-- BEGIN DOCUMENT --
Amit George, Piyo Harold Jaimon

One of the major areas of concern that the Arbitration and Conciliation (Amendment) Act, 2015 (‘Amendment Act’) sought to address was the malaise of delayed adjudication that had bedeviled the majority of arbitration proceedings in India.

Two possible avenues were open to the legislature in this regard viz. a soft approach built upon incorporating a ‘pious hope’ provision underlining the desirability of early conclusion of the arbitral proceedings on the one hand, and a harder approach focusing on inviolable time-limits and the incentivization, monetary or otherwise, of swift completion of arbitration proceedings on the other.

By introducing Section 29A through the Amendment Act, it is evident that the legislature has largely opted for the latter approach.

In a nutshell, Section 29A of the Amendment Act mandates that an arbitral tribunal is required to render an arbitral award within a period of twelve months from the date on which the arbitral tribunal is constituted, subject to a further extension of a maximum period of six months by consent between the parties.

By virtue of the Arbitration and Conciliation (Amendment) Act, 2019 (‘2019 Amendment Act’), a further period of up to six months was added for the purpose of completion of pleadings, thereby effectively requiring an award to be passed within a period of eighteen months from the date on which the arbitral tribunal was constituted, subject to a further extension of a maximum period of six months by consent between the parties.

Therefore, as the position stands today, upon failure to render the arbitral award within this period of twenty four months (in case an extension of six months is agreed to between the parties) or eighteen months (in case the parties are unable to agree upon an extension), the mandate of the arbitral tribunal would terminate, and it would be unable to proceed further with the matter irrespective of the stage the proceedings would be at.
-- END DOCUMENT --
-- BEGIN DATA EXTRACT --
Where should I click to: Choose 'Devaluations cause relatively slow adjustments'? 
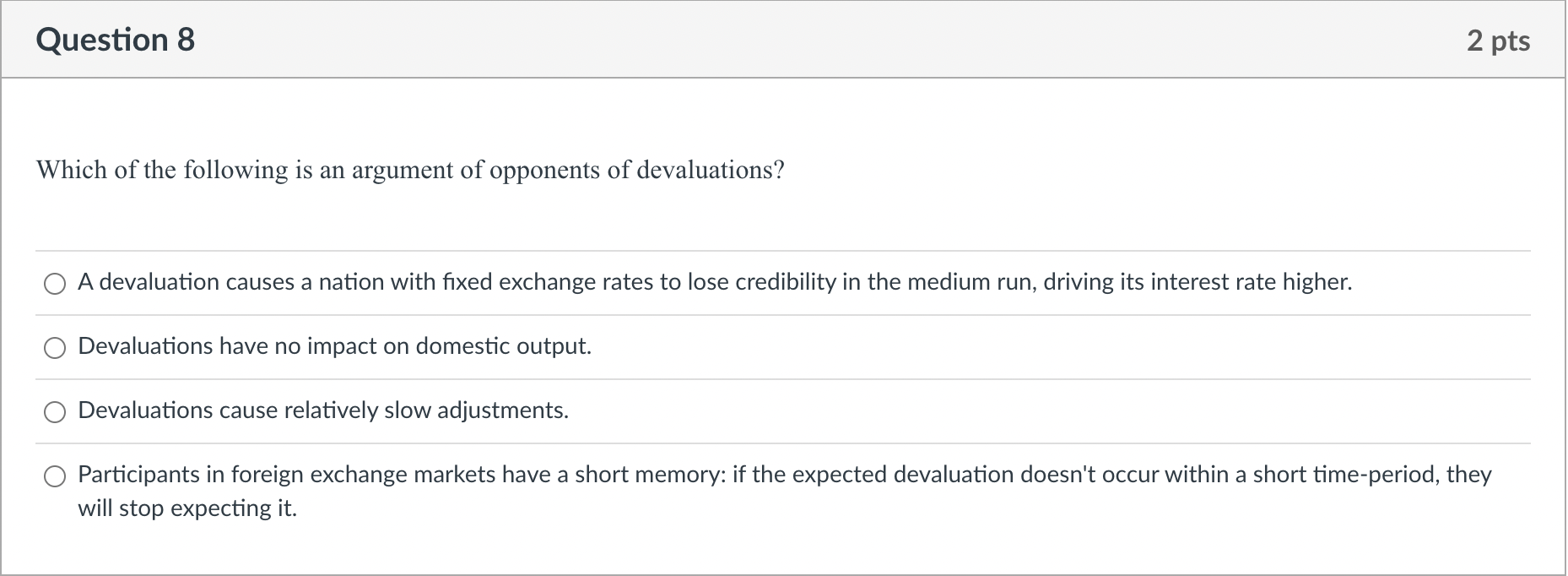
-- END DATA EXTRACT --
> **WORK TO COMPLETE**
1. Reproduce the passage on Section 29A from "Two possible avenues" to "on the other.".
2. Render this sentence from the passage on Section 29A in Spanish: "By introducing Section 29A through the Amendment Act, it is evident that the legislature has largely opted for the latter approach."
3. Carry on the passage on Section 29A, beginning right after its final sentence.
The material placed after the passage on Section 29A is separate from that passage.

> **ANSWERS TO THE PROBLEMS**
1.
Two possible avenues were open to the legislature in this regard viz. a soft approach built upon incorporating a ‘pious hope’ provision underlining the desirability of early conclusion of the arbitral proceedings on the one hand, and a harder approach focusing on inviolable time-limits and the incentivization, monetary or otherwise, of swift completion of arbitration proceedings on the other.

2. Al introducir la Sección 29A mediante la Ley de Modificación, es evidente que el legislador ha optado en gran medida por este último enfoque.

3.
The only avenue for the revival and/or continuation of the arbitral proceedings in this regard would be to approach the competent Court with an application under Section 29A(5) of the Arbitration and Conciliation Act, 1996 (‘Arbitration Act’) seeking extension of time for completion of the arbitral proceedings (‘application for extension’). While adjudicating upon such a request, a Court is competent to impose costs on a party as also direct a reduction in the professional fees of the arbitral tribunal, if it were to specifically attribute responsibility for the delay in the conduct of the arbitral proceedings to the concerned entity(s), while ultimately extending the time for completion of the arbitration proceedings.

However, in a case where the Court finds the arbitration proceedings conducted by the arbitral tribunal to be completely unconducive to a structured and timely completion of the arbitration process, the Court may very well exercise an option to substitute one or all of the arbitrators, and if one or all of the arbitrators are so substituted by the Court, then the arbitration proceedings would continue from the stage already reached and on the basis of the evidence and material already on record.

As would be evident from the above, when the time for rendering the award has expired, the adjudication of the application for extension is critical for the continuation of the proceedings. At the said stage, the parties would have invested significantly in the arbitration proceedings in the form of financial expenditure and man-hours, and an adverse decision in the form of the substitution of the arbitral tribunal, particularly when the proceedings are at an advanced stage such as the parties having already commenced oral arguments, could effectively set the arbitration back by many months as also lead to the attendant wastage of resources.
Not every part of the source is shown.